(Photo: L’oro Jewellery)
Which merchandise should be the star of your showcase—and why
BY: Larry Johnson
For years, I have suggested to jewellers that they place the product they want to sell the most on an individual element in the “sweet spot” of their showcase. Located at the back centre of the case, this position is the most invaluable part of your display—as a focal point, it increases an item’s odds of being sold, simply because more visual traffic comes its way.
To increase the success of this strategy—and sell the expensive, high-end items you’re hoping to—display your more costly items in the sweet spot. This way, the pieces will be more noticeable amidst a sea of other items, and you can most effectively match your sales strategy to your showcase. Likely, the salesperson pitching the piece will discuss its exclusivity, quality and special nature of the piece, and this unique display method supports that.
Recently, I found good reason to rethink the implementation of this strategy to appeal to different clientele. The store that precipitated this change—one of my clients—is modestly sized and located in a small town with a declining population. There are no other jewellers there, save for the jewellery department of the local Walmart. Moderate to higher income families have shopped at the client’s store for decades; the issue is that the aggregate number of those shoppers is shrinking rapidly, and the jeweller’s business volume is insufficient to support the store. Additionally, lower income shoppers in town have always assumed that the merchandise at this “fine jewellery” store was priced outside of their reach.
If this client wished to increase its sales to those lower-middle income shoppers, the strategy of emphasizing a high-ticket item front and center would have been misguided. This way, prospective customers entering the store would see the expensive piece and feel that they were in the wrong place.
The owners of the store and I met and discussed the options available to us to attract price-sensitive shoppers.
Our game plan was as follows:
1.) We took a step back to evaluate our situation. We had to realize that the business was involved in a classic one-on-one competition with a retail giant. We needed to develop a very good understanding of what our competitor offered in quality, selection and price. Could we compete on price on any of the categories? What additions to our selection did we need to make to compete directly?
2.) We realized that like many corporate retailers, Walmart offers attractive financing options that increase their sales. Our store needed to step up the promotion of its jewellery with in-store financing starting at an attractive rate. This allowed us to begin advertising on local billboards.

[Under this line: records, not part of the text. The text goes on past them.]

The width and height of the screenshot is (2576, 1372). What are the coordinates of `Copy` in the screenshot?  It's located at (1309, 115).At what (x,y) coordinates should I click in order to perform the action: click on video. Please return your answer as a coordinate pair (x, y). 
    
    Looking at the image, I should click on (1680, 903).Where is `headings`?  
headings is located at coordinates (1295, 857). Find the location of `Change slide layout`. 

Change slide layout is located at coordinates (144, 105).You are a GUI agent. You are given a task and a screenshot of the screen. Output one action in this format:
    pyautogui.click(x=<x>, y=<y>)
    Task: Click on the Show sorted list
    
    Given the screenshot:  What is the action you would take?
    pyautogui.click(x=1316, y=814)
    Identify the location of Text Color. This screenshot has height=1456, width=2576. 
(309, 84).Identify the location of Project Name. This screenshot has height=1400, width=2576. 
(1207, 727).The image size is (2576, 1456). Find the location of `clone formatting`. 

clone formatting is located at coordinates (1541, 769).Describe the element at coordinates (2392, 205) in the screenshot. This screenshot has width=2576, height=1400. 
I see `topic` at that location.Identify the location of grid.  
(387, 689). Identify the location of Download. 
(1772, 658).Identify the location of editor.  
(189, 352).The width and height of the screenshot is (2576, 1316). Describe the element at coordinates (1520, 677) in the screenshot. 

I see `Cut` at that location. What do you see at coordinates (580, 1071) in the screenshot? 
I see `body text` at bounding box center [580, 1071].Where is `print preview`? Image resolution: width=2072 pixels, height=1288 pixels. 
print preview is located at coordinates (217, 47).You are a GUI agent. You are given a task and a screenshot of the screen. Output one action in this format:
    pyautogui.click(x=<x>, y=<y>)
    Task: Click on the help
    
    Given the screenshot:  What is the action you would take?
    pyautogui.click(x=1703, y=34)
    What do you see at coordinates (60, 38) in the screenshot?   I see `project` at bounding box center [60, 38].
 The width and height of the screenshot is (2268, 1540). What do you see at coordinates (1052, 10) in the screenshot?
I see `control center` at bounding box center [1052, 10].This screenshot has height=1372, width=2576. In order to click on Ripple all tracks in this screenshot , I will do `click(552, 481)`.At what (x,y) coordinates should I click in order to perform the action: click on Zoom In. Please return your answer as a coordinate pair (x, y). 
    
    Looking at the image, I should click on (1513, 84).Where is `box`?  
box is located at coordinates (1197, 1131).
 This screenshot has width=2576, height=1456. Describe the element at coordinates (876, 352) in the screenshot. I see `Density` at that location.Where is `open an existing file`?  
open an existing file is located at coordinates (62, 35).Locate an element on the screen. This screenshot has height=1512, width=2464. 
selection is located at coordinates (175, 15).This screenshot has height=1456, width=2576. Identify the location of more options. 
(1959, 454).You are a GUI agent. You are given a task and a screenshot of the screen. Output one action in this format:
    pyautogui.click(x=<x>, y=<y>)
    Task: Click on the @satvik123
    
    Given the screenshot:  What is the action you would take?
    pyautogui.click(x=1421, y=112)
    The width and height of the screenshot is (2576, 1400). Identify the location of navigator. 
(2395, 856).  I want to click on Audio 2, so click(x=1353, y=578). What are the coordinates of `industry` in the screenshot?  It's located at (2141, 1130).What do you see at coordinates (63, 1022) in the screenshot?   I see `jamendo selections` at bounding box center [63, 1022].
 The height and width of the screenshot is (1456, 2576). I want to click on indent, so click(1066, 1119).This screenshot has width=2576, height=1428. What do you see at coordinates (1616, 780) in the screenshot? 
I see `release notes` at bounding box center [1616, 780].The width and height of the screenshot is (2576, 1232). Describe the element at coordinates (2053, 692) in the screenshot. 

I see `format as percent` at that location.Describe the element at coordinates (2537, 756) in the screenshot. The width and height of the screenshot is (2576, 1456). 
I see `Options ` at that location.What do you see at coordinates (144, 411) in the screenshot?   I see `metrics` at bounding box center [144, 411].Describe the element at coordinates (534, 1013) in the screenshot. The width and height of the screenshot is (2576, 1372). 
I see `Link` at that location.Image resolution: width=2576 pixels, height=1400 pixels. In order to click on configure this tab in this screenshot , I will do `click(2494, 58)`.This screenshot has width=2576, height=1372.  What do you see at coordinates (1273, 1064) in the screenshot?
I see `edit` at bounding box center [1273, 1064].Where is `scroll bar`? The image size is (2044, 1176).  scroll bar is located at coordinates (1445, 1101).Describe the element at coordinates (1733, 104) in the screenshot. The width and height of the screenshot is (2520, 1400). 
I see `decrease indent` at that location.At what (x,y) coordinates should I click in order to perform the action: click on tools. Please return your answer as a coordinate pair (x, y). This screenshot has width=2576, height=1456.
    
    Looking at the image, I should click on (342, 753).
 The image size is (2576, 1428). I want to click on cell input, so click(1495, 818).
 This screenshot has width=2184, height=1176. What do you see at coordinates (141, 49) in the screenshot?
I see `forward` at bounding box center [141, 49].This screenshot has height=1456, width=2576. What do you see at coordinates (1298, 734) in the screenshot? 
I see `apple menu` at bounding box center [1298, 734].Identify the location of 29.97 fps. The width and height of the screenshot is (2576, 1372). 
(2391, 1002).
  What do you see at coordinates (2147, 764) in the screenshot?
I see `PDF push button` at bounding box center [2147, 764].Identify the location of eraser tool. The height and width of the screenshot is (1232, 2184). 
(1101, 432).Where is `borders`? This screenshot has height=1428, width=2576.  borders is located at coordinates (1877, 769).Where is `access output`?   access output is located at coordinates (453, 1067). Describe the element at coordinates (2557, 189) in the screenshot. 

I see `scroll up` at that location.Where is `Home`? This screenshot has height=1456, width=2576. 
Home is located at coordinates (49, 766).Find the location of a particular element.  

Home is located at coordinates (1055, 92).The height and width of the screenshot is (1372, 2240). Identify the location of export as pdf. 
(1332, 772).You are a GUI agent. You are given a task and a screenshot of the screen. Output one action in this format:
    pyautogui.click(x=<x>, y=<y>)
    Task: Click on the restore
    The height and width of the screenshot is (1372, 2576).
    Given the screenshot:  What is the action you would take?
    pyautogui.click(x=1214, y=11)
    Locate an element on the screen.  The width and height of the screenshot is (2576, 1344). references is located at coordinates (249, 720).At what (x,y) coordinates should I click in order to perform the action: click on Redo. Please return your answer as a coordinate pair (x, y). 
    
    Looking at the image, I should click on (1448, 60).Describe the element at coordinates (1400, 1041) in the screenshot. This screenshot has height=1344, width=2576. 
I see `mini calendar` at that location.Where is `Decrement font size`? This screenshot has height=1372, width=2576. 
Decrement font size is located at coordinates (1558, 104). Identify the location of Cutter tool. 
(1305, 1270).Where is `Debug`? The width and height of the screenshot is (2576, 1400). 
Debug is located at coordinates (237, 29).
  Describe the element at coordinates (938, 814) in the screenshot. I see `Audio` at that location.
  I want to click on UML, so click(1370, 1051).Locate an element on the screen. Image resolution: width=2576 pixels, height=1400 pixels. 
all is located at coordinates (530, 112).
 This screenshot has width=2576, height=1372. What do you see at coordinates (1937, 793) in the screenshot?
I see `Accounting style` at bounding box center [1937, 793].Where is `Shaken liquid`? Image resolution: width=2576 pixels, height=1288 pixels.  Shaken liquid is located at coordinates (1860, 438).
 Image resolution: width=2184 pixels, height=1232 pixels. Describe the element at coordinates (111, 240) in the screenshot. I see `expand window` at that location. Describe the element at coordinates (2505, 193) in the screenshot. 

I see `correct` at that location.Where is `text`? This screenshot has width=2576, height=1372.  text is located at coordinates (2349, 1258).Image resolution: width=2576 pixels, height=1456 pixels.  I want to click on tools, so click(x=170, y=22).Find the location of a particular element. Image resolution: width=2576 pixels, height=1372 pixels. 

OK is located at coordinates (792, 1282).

3.) The display strategy needed to change. We had triple the amount of display space of our competitors, and we made sure we utilized each case to emphasize pieces that competed directly and positively with Walmart. These pieces were organized to accompany items priced 20% higher to give the sales team an opportunity to up-sell and to make the selling process smoother. We also put signage in the showcases that reinforced our selling points to shoppers as they perused the cases.
4.) We made sure that each sales person had a concise, accurate sales presentation to accompany each comparison for our competitive pieces.
5.) We had the sales team spend time in Walmart to examine their selection and learn about their prices. The sales team took additional sales training courses with an emphasis on dealing with price objections. The team needed to enhance their gemological training to be authoritative in jewellery knowledge and to communicate that information in a way to increase sales.
6.) We scheduled some invitation-only high-end events for more affluent clientele, during which we emphasized current stock or brought in pieces that would appeal to them. This ensured that our regular clients knew we still had items for them.
7.) We set a 90-day timeframe to track the impact of these changes and adjust as needed. Then, we ran a current “inventory performance by category” report from the clients EDGE reporting system to give us a basis to measure against.
The results of this particular effort are still forming. However, through this experience, I realized that this strategy can still be utilized by any jeweller: the principles applied are universal. Regardless of your market conditions, use this method to find the sweet spot in your sales revenue.